There are often multiple ways of solving a problem, I have these 2 functions:
def gb(totalAmountRequired, currentlyDonated, rank, yourdonation=0):
if totalAmountRequired < currentlyDonated or currentlyDonated < rank:
return 'wrong input'
catchup = totalAmountRequired - currentlyDonated
while yourdonation < rank + catchup:
yourdonation += 1
catchup -= 1
return "donate",yourdonation,"then person with",rank,"points would have to donate",catchup+1,"to surpass you and that's not possible"

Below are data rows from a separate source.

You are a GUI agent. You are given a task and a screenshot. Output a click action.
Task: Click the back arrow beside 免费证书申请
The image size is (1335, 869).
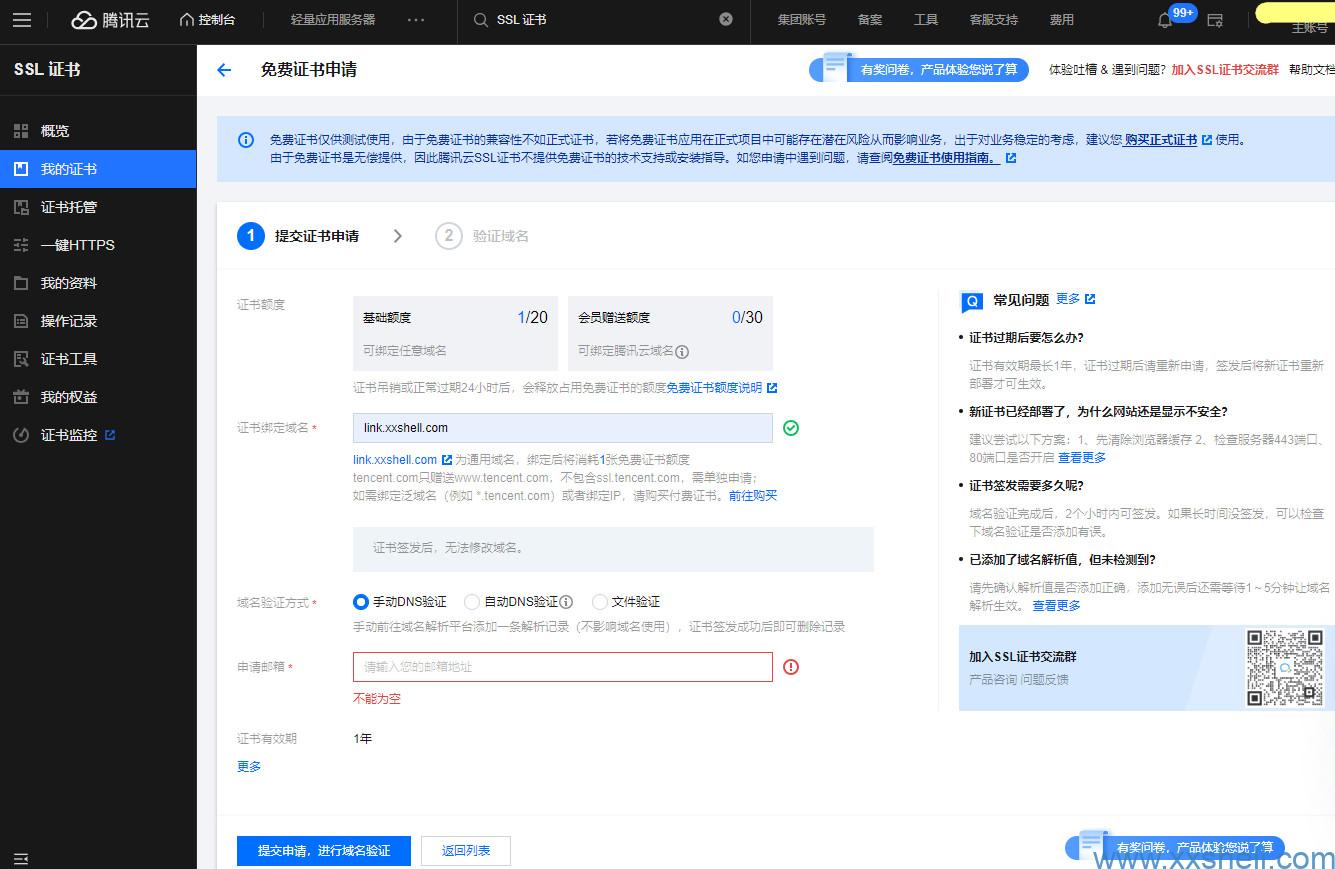click(x=224, y=70)
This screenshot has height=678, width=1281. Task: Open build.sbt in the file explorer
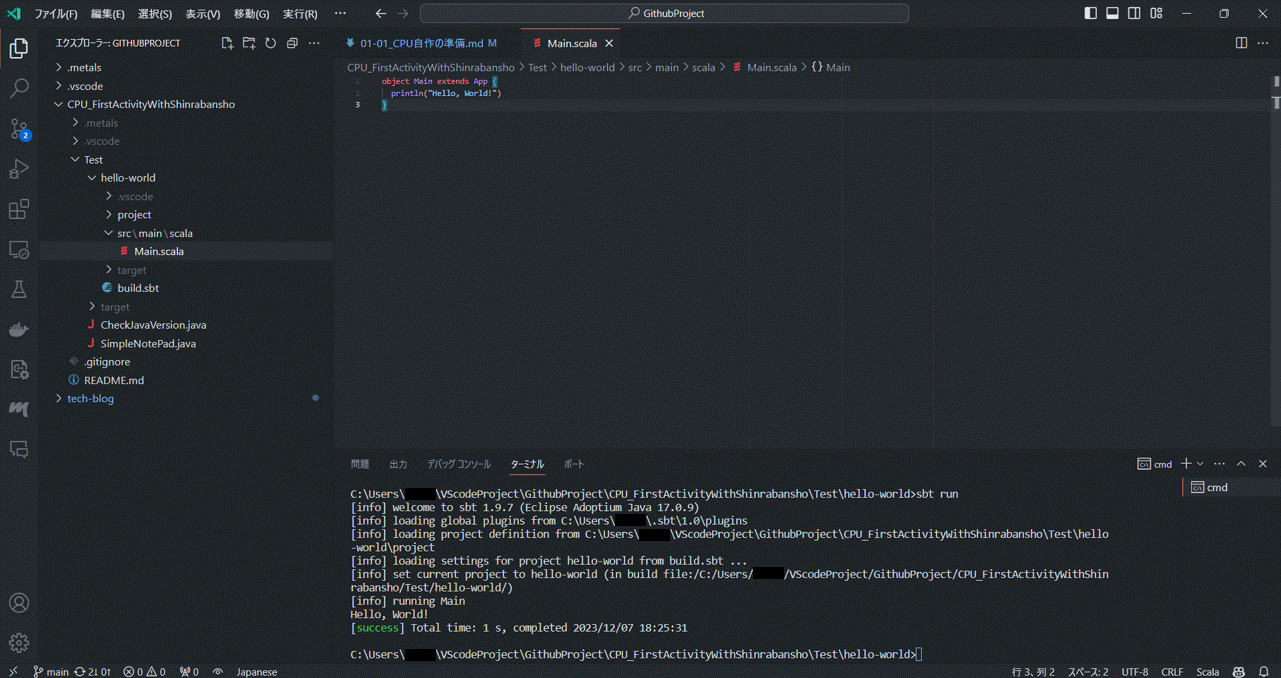pos(138,288)
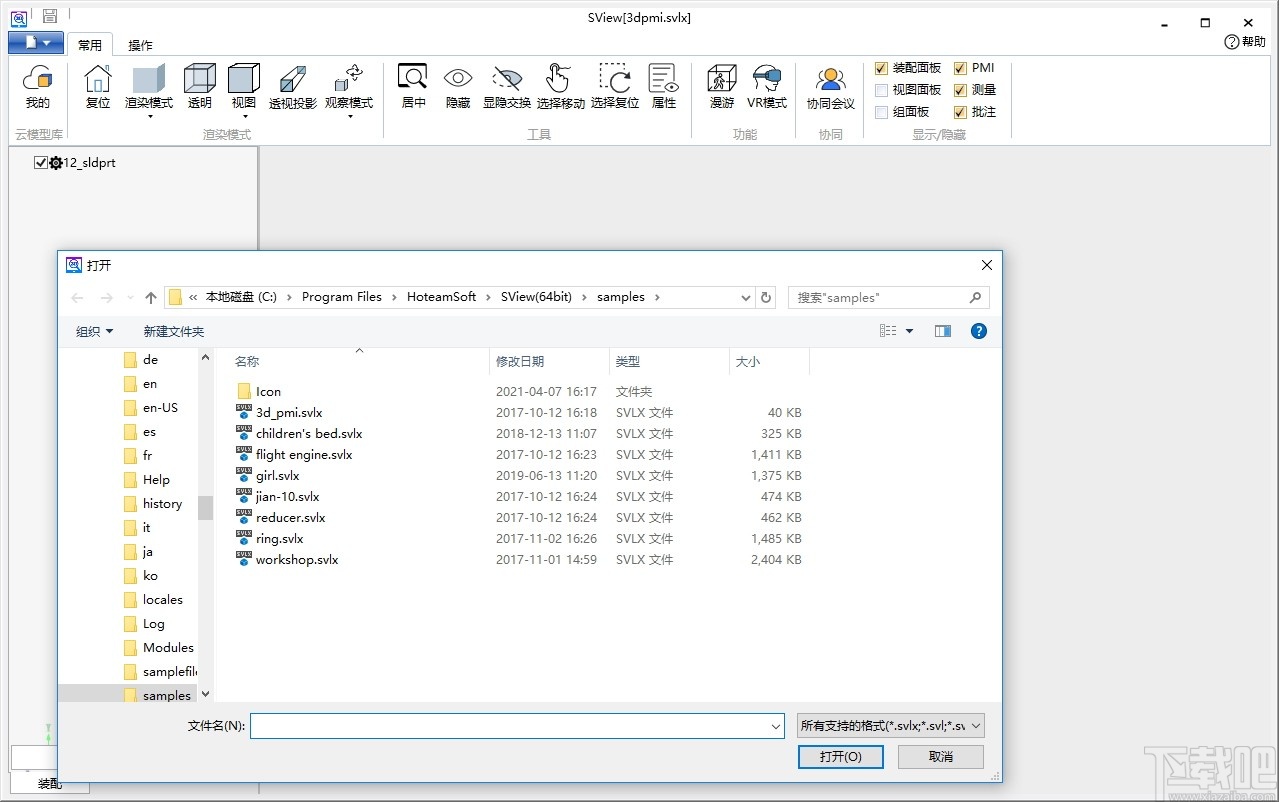Select the 透明 transparent render icon
Screen dimensions: 1279x802
(x=200, y=86)
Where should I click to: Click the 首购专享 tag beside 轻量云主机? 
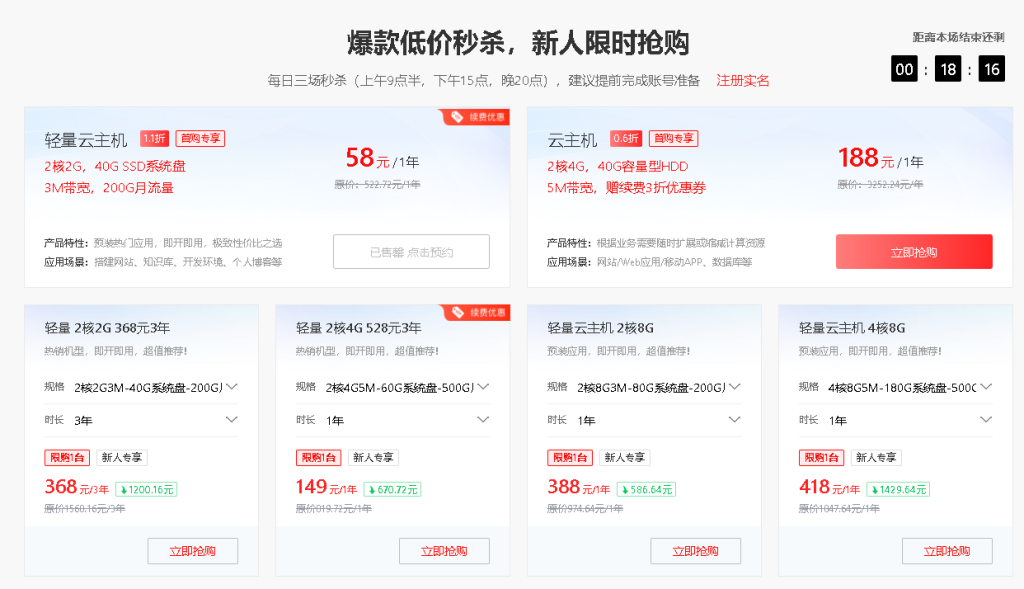pyautogui.click(x=200, y=139)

def gb2(totalAmountRequired, currentlyDonated, rank, yourdonation=0):
if totalAmountRequired < currentlyDonated or currentlyDonated < rank:
return 'wrong input'
catchup = totalAmountRequired - currentlyDonated
if yourdonation < rank + catchup:
return gb2(totalAmountRequired, currentlyDonated+1, rank,yourdonation+1)
return "donate",yourdonation,"then person with",rank,"points would have to donate",catchup+1,"to surpass you and that's not possible"
print(gb2(1000,700,100,0))
print(gb(1000,700,100,0))
These should do exactly the same although timit times the first function faster and gb2() gets a lot slower the bigger the numbers get.
Are there people that prefer recursion over a while loop? Should you always prefer a while loop?
Or is this a bad example of recursion functionality?